Why does P99 latency matter more than average latency?
Because interactive sessions sample the latency distribution many times. A voice conversation with 20 turns has roughly an 18% chance of hitting at least one P99-level turn (1 - 0.99^20). Users judge a product by its worst pause, not its typical one, so a fast median with a slow tail still feels broken. Realtime serving is therefore engineered around tail percentiles: capacity headroom, admission control, and isolation of long prompts from streaming traffic.
When should you use batch inference instead of realtime?
Whenever no human is waiting on the output: embedding and re-embedding corpora, offline content generation pipelines, evaluation suites, data labeling, and nightly summarization. Batch endpoints trade deadline for cost, and the discount is real; Fireworks AI prices batch at half its serverless rate (fireworks.ai/pricing, July 7, 2026). A common production pattern is a split stack: realtime serving for the user-facing session and a batch pipeline for everything asynchronous.

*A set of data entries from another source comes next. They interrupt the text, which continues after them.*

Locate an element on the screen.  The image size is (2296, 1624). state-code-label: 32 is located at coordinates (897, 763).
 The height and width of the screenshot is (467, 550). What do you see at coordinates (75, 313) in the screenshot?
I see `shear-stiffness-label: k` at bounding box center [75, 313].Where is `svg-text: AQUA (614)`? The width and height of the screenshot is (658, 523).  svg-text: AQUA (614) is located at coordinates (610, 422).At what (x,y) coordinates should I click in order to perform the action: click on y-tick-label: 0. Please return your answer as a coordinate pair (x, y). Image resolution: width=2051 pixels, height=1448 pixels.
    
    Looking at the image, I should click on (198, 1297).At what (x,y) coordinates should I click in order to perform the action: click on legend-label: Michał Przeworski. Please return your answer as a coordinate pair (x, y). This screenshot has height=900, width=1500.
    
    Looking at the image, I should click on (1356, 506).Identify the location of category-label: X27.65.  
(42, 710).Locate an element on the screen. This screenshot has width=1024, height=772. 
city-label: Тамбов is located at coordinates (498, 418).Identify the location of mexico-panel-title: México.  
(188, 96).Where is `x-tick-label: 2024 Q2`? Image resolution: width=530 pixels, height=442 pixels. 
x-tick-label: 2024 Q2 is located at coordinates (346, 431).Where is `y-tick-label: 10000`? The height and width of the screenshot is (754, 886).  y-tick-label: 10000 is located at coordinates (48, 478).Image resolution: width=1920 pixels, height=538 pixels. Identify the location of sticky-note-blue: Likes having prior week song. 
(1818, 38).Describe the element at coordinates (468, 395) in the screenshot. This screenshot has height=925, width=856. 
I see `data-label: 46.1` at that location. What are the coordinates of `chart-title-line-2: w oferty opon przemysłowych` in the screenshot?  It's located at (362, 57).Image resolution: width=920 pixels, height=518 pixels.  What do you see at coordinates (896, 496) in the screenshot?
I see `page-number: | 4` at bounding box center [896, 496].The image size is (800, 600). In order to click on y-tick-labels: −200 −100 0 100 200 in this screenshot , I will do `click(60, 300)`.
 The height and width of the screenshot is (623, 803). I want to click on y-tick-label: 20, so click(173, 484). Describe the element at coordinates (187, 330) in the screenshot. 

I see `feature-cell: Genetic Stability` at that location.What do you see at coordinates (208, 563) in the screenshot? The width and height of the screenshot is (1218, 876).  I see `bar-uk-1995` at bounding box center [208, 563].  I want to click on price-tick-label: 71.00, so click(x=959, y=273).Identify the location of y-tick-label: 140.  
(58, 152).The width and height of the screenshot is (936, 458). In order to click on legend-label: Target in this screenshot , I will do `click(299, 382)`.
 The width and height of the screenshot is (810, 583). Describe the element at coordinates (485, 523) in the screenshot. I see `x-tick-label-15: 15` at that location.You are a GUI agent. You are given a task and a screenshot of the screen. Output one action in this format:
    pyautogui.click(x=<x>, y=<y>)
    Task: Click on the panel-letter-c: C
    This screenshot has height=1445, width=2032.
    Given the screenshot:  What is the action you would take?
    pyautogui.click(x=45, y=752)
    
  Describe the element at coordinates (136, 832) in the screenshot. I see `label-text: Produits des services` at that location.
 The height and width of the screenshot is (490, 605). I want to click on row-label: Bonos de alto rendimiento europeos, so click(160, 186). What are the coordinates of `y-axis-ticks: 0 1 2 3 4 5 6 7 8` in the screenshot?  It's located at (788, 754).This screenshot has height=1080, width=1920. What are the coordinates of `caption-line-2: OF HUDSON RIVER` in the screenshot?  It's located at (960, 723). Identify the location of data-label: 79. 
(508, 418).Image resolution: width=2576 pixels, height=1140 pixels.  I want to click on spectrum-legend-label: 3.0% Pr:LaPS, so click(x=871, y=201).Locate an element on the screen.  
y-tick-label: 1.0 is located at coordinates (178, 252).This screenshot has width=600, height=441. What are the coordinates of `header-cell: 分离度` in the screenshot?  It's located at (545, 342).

What latency counts as realtime for a voice agent?
Human conversation tolerates roughly a second of gap before a pause feels unnatural, and that budget covers the whole cascaded pipeline: speech-to-text finalization, LLM time to first token, and TTS time to first audio. Each stage gets only a fraction. As reference points, Inworld Realtime TTS-2 publishes sub-250ms P90 time-to-first-audio and TTS 1.5 Mini around 100ms median (inworld.ai/tts, July 7, 2026), which is the kind of per-stage number that keeps the full turn under budget.